Luego, muertos de cansancio, pesados como sacos de patatas, se metían en la cama y no se movían más. Siempre se olvidaban de taparse, de lo que cuidaba la criada.

* * *

A esa hora, generalmente, llegaba el abogado Manasse a casa.

Subió la escalera, golpeó con el bastón un par de puertas; no recibió respuesta alguna, y pasó, finalmente, adentro.

La señora Gontram le salió al paso. Era alta, medía casi el doble que el señor Manasse, que era sólo un enano, redondo como una pelota, igual que Cyklop, su horrible perro. En las mejillas y mentón y sobre sus labios brotaban cortos cañones, y en medio destacaba la nariz, pequeña y redonda como una rabanilla. Cuando hablaba parecía como un perro que quisiera morder.

—Buenas tardes, señor abogado —dijo la señora—. ¿No ha venido aún mi señor colega?

—Buenas tardes, señor abogado —dijo la señora—. Póngase usted cómodo.

El pequeño Manasse gritó:

—Pero ¿no ha venido todavía mi señor colega? Haga usted el favor de mandar que metan al niño dentro; no entiende uno ni sus propias palabras.

—¿Qué? —preguntó la señora Gontram; destaponándose entonces los oídos.

—¡Ah!, sí —prosiguió—; es Wölfchen. Debería procurarse usted también unos tapones de algodón, señor abogado, y no oiría usted nada.

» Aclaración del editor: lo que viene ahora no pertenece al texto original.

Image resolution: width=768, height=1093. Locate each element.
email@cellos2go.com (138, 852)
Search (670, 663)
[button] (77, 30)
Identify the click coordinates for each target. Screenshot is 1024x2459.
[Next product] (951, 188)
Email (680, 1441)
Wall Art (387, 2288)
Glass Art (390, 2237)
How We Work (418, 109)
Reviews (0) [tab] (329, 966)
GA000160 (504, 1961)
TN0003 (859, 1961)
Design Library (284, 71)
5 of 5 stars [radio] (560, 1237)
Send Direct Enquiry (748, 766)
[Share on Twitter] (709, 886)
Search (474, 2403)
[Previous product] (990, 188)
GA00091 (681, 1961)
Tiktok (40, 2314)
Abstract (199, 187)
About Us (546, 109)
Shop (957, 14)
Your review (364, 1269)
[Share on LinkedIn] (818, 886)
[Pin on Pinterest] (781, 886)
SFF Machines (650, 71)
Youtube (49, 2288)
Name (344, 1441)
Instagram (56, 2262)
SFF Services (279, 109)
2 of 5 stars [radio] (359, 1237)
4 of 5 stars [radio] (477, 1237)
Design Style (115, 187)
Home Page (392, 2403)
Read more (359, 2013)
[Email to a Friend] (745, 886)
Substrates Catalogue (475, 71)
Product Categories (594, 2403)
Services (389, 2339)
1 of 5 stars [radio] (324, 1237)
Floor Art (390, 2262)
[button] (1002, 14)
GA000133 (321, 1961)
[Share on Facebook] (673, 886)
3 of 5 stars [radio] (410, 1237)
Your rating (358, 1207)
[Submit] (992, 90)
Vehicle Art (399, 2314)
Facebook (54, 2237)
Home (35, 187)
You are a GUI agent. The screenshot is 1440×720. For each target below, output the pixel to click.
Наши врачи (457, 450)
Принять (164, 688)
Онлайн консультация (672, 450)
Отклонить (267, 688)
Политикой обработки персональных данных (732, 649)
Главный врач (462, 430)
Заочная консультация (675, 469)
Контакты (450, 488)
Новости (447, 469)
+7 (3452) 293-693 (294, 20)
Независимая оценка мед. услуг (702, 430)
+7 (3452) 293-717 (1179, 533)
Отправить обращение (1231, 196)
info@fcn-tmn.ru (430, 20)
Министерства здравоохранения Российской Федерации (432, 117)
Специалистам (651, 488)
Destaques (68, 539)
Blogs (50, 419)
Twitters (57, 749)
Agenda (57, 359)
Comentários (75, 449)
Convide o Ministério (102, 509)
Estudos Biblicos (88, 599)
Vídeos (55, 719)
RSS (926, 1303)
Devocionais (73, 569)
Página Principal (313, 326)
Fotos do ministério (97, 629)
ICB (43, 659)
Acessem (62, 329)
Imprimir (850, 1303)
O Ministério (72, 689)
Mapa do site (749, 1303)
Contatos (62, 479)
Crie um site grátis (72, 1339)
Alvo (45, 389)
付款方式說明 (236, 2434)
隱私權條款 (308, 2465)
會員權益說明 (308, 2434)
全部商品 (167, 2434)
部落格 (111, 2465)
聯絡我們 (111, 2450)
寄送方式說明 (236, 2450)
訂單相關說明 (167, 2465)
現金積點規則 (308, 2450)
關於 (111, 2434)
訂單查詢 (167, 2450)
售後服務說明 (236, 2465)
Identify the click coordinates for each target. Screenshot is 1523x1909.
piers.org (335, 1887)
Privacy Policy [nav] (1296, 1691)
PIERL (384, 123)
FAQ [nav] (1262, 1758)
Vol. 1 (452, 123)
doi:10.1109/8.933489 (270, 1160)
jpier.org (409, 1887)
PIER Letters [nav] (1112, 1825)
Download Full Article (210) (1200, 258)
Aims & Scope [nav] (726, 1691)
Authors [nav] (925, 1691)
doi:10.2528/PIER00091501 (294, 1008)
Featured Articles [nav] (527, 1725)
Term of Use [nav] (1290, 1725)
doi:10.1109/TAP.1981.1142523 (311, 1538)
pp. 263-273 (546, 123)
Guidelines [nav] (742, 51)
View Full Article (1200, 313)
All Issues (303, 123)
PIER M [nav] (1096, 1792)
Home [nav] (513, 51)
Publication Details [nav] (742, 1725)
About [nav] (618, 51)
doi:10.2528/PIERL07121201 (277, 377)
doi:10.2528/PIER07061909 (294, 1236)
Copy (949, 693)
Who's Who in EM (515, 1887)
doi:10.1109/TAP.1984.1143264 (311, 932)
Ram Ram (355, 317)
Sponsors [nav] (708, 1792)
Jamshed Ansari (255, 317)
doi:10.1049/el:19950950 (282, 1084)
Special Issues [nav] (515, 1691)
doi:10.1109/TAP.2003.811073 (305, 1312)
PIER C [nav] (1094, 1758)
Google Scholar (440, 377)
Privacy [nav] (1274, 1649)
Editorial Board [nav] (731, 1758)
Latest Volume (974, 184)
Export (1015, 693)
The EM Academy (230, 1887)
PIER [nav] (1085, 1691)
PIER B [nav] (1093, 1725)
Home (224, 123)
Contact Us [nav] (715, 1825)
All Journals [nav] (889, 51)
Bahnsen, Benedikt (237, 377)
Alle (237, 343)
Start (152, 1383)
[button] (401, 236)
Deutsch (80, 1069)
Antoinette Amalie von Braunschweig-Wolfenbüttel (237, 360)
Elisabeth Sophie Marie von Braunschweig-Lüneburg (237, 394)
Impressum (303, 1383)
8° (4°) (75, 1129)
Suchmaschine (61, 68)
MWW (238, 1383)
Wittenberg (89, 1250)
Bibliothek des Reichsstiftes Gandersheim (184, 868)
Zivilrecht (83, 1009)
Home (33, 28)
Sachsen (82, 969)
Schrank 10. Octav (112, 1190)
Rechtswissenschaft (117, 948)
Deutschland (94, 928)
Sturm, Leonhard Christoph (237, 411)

Fue hacia la puerta y gritó:

—¡Billa, Billa! ¡Frieda! ¿No oís? ¡Meted a Wölfchen en casa!

Estaba todavía en traje de mañana, de color melocotón; llevaba el abundante cabello castaño desordenadamente recogido, medio colgando. Sus ojos negros parecían infinitamente grandes, rasgados, dilatados, llenos de un fuego devorador y siniestro. Pero la frente se ahuecaba en las sienes, la delgada nariz se hundía y las pálidas mejillas se atirantaban, descarnadas, y sobre ellas ardían grandes manchas héticas.

—¿Tiene usted un buen cigarro, señor abogado? —preguntó.

Sacó su petaca irritado, casi furioso:

—¿Cuántos ha fumado usted hoy, señora?

—Unos veinte —dijo ella riendo—; pero ya sabe usted la basura que dan a cuatro céntimos la pieza. Un cambio me hará bien. Deme usted ese gordo de ahí —y tomó un fuerte cigarro mejicano, casi negro.

Manasse suspiraba.

—¿Qué le parece a usted? ¿Cuánto va a durar todavía esto?

—¡Bah! No se impaciente usted. El doctor opinaba anteayer que duraría todavía seis meses. Pero, ¿sabe usted?, hace dos años dijo exactamente lo mismo. Yo pienso siempre que esta tisis galopante no galopa nada, sino que va bonitamente al paso.

—¡Si, por lo menos, no fumara usted tanto!... —gritó el pequeño abogado.

Ella se miró con ojos dilatados estirando los delgados labios azules sobre los dientes brillantes.